// está leyendo...

América Latina

La revolución guatemalteca está en marcha

Son 60 años de gobiernos de la derecha los que por fin están llegando a su fin. Todo lo que está ocurriendo es el principio del fin de un sistema injusto, excluyente, racista y desvergonzado. Todos los atorrantes, desaprensivos y sinvergüenzas que han detentado el poder desde 1954 tras la destrucción de la Revolución Democrática de 1944, resultado de la alianza oligárquica antipatriótica nacional y el imperialismo norteamericano, ven ahora, perplejos y asustados, que sus días de hartazgo, de saqueo del Estado, de abandono de la población con el 85% por ciento de ciudadanos en la pobreza y extrema pobreza; todo esta infamia de más de medio siglo, está al borde del abismo.

De hecho hay un estado preinsurreccional,  que será insurrección total cuando los ciudadanos del campo se movilicen y converjan, para empezar, este sábado a la Plaza Central, pues hasta el momento han sido espectadores y es de hecho la debilidad del movimiento espontáneo de masas. Son movilizaciones más que todo de la ciudad capital, de población urbana convocadas por las redes sociales, de todas las fracciones de clase: capamedieros empobrecidos y enputados por venir a la baja en su nivel de vida, empresarios ligeramente progresistas disminuidos en rentabilidad por las mafias del mercado internacional (importadores y exportadores) que no dan le apuntan a la competencia comercial desleal evadiendo impuestos y por lo tanto vendiendo más barato. Profesionales liberales depauperizados y hasta vulgarizados por la pobreza nacional. Politiqueros que han llegado al extremo de la deshonestidad, como el caso del partido LIDER que ya creyéndose ganador en las próximas elecciones están ahora cobrando a los candidatos a alcaldes del departamento de Guatemala 10 millones de quetzales (antes solo cobraban 5 millones), diputados departamentales que pretende no solo reelegirse ellos, sino a los hijos, cuñados o tíos, cambiándose de partidos, vulgares sujetos desprovisto de ideales, a cero convicciones y han visto en la política un negocio más, de los tantos que poseen con el dinero del pueblo (gasolineras, moteles, predios de carros robados, etc).

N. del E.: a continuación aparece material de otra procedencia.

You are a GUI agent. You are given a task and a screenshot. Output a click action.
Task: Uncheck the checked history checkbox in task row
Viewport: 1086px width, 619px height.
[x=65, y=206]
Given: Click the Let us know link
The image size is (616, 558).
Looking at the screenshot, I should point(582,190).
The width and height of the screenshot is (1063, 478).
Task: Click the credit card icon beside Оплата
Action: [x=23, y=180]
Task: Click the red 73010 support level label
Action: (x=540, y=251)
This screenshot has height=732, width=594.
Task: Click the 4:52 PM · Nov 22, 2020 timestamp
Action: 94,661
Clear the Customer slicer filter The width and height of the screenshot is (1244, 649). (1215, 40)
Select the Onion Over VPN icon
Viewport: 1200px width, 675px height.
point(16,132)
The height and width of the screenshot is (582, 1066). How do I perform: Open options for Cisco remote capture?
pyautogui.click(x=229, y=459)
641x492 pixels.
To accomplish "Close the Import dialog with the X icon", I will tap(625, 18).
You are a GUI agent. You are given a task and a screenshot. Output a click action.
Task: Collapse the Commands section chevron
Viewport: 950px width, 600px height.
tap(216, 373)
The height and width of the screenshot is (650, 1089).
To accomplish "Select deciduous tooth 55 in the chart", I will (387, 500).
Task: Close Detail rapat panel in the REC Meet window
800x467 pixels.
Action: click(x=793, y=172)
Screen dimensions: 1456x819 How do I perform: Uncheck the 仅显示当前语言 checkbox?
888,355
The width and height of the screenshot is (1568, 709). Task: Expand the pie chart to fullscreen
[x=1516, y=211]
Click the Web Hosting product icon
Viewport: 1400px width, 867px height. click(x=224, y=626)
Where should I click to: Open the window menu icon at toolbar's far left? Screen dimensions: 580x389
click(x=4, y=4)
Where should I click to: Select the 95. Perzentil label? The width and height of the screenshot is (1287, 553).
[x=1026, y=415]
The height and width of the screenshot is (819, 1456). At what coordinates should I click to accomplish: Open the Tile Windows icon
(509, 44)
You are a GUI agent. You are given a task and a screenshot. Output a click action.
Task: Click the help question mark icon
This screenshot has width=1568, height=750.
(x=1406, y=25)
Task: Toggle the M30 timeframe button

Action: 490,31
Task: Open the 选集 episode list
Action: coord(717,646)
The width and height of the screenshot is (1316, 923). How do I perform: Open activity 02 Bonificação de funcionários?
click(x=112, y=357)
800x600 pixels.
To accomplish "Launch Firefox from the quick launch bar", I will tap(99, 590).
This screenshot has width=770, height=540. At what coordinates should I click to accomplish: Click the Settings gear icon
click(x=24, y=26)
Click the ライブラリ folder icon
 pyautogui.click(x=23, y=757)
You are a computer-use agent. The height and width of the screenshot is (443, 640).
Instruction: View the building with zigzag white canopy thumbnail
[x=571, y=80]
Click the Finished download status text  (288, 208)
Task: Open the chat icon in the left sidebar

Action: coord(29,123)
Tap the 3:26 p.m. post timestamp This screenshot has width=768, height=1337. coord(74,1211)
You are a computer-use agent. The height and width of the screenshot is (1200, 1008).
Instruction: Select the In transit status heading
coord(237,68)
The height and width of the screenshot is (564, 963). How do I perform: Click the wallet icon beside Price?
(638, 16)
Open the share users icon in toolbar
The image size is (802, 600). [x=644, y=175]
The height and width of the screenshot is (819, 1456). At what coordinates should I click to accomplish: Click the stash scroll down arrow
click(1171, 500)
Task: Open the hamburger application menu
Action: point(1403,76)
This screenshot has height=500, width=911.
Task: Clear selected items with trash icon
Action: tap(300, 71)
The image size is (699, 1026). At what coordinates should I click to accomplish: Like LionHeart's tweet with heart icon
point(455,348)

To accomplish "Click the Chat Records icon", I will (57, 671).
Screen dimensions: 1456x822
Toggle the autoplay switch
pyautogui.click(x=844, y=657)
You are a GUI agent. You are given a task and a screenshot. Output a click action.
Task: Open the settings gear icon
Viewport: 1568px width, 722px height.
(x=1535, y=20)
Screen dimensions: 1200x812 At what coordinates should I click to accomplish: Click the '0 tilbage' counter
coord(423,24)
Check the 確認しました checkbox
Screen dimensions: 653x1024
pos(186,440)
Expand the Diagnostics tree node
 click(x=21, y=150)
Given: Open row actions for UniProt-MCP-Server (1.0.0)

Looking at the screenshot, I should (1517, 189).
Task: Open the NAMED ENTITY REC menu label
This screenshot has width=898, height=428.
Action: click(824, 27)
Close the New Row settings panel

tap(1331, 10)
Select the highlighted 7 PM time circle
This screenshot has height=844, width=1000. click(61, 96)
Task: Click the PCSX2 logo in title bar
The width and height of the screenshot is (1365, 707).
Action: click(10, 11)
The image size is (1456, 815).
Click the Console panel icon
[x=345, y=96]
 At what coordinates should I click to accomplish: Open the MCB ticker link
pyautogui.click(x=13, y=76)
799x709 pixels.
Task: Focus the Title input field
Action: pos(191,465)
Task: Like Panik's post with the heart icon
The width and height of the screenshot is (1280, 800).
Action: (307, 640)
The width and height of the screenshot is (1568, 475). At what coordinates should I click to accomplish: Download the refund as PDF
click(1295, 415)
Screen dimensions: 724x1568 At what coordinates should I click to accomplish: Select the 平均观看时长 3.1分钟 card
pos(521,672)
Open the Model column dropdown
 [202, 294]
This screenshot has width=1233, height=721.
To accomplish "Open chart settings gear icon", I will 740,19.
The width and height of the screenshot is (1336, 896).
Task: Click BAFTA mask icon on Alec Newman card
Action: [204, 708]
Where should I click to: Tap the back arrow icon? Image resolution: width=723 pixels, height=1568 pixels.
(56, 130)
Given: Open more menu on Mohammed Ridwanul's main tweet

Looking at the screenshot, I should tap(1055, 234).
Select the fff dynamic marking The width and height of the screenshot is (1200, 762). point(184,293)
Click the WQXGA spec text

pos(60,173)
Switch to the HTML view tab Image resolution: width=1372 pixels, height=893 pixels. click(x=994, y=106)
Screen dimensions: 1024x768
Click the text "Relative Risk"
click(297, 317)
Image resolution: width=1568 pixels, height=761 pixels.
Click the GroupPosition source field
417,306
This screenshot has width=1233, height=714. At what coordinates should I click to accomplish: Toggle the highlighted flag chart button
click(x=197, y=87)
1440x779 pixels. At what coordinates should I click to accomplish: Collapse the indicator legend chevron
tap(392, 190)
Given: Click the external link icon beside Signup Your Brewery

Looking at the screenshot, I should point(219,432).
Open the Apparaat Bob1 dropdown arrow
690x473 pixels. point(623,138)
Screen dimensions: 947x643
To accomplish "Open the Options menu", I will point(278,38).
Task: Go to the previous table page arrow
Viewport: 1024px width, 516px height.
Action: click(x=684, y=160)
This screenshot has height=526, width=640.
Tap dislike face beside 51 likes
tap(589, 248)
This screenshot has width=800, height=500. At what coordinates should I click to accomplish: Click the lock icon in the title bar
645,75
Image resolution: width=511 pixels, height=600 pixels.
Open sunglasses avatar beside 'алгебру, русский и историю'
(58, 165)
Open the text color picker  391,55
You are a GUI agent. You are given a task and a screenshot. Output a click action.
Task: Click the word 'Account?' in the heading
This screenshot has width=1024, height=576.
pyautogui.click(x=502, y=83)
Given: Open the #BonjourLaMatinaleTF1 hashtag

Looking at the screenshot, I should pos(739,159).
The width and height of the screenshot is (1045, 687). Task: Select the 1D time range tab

Todo esto ha originado el movimiento social actual. Se han dado algunas tímidas manifestaciones en las cabeceras departamentales, porque aquí los caciques (alcaldes y diputados que se han repetido por años) tienen enorme influencia y control sobre grandes segmentos de la población. Por el momento no ha corrido sangre, pero si las exigencias avanzan, las clases poseedoras no se quedarán de brazos cruzados en defensa de sus intereses de clase, buscarán, indudablemente, una alianza estratégica con el imperialismo y los sectores ultraconservadores de la sociedad y todo podría pasar. Las manifestaciones pacíficas dejarían de serlo y aunque el movimiento se abortara por una u otra razón, la semilla de la inconformidad, el cuestionamiento, y las ansias de libertad por construir una Patria Digna, está, pues politiqueros, ya plantada en una tierra fértil que ha esperado 60 años de gobiernos de derecha y que ahora le apunta a construir un horizonte amplio, democrático e incluyente. Repito, el principio del fin ha empezado.